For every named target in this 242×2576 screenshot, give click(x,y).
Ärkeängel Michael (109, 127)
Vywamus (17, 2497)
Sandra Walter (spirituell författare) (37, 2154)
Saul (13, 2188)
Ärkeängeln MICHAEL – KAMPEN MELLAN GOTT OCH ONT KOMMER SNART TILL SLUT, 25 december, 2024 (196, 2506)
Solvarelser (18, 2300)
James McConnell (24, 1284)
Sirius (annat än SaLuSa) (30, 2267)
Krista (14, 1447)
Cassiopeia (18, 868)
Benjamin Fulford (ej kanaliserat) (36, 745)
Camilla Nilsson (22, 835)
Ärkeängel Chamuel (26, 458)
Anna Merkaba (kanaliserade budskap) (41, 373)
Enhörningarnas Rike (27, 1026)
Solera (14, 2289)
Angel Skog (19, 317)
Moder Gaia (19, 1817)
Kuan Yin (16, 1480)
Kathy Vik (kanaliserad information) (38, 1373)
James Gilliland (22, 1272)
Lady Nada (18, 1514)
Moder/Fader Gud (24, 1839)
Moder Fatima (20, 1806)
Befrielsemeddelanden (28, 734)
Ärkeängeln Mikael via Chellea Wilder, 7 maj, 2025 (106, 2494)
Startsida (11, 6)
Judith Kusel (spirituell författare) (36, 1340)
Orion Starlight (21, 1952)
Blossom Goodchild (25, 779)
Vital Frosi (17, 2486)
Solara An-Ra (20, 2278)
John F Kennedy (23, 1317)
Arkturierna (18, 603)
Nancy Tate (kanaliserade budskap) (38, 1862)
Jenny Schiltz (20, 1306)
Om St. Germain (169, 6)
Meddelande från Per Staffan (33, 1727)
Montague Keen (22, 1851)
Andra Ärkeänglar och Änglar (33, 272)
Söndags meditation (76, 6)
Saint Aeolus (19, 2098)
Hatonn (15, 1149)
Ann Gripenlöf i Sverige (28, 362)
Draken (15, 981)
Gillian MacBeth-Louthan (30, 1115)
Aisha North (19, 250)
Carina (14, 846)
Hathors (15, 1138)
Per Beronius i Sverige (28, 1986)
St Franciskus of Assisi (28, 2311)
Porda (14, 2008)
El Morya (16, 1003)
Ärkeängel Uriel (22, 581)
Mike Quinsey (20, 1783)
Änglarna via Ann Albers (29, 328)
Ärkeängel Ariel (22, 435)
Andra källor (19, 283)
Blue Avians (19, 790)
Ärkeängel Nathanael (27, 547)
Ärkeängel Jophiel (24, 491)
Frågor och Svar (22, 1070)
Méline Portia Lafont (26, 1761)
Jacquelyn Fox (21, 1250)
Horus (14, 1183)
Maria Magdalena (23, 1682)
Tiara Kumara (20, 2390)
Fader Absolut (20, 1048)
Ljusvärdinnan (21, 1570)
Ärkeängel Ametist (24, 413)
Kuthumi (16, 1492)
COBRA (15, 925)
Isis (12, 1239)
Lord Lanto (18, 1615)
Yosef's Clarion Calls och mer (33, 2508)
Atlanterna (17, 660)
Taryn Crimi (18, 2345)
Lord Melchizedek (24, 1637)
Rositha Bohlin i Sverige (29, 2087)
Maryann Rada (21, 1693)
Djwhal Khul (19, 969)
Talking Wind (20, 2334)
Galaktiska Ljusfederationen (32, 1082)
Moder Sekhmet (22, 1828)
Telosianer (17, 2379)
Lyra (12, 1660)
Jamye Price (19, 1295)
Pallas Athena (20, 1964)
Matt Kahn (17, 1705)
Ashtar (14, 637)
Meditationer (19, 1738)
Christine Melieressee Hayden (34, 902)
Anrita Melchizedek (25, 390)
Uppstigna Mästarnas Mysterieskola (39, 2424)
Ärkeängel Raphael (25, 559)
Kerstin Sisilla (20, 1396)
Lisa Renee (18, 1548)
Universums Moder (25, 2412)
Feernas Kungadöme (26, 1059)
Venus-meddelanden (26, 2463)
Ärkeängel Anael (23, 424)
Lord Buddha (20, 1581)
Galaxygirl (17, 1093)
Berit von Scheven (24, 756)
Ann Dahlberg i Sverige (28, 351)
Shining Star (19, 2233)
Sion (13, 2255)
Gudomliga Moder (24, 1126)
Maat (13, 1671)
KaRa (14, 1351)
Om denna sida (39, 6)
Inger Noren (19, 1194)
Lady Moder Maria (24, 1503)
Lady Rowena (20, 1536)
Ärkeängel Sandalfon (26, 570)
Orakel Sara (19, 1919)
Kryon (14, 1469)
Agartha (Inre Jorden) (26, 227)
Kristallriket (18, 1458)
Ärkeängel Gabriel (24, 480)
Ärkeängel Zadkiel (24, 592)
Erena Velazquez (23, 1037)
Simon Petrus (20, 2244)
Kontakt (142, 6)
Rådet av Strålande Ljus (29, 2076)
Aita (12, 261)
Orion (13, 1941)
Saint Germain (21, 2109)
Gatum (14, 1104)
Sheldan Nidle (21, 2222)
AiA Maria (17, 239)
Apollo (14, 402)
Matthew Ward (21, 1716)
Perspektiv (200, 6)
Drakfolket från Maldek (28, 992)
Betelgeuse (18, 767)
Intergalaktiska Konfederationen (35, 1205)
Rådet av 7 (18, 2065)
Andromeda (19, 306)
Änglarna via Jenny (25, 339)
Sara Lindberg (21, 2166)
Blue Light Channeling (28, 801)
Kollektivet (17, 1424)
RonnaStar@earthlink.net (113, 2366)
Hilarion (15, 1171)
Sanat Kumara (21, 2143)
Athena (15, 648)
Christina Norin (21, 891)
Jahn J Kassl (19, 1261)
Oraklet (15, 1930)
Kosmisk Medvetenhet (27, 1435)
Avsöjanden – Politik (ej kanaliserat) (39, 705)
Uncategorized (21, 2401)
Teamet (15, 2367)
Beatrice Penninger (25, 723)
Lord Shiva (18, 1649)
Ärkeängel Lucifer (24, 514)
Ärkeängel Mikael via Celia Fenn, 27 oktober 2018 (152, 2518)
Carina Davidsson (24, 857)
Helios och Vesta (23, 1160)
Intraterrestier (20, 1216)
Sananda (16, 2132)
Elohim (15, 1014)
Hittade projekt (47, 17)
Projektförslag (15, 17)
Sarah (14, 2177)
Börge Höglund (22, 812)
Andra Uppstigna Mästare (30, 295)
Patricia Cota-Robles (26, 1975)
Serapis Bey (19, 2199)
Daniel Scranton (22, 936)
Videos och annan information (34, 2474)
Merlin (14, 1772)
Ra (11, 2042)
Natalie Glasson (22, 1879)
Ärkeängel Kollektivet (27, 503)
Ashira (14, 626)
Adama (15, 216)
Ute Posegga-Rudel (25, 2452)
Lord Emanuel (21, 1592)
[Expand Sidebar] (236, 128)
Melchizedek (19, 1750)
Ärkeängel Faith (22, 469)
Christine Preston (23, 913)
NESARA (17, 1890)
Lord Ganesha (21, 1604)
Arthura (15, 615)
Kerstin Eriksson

——

--- Instructions for the task ---
Wherever a line of the listing above contains the string "Lady", copy that line.

--- Response to the task ---
Lady Nada (18, 1514)
Lady Moder Maria (24, 1503)
Lady Rowena (20, 1536)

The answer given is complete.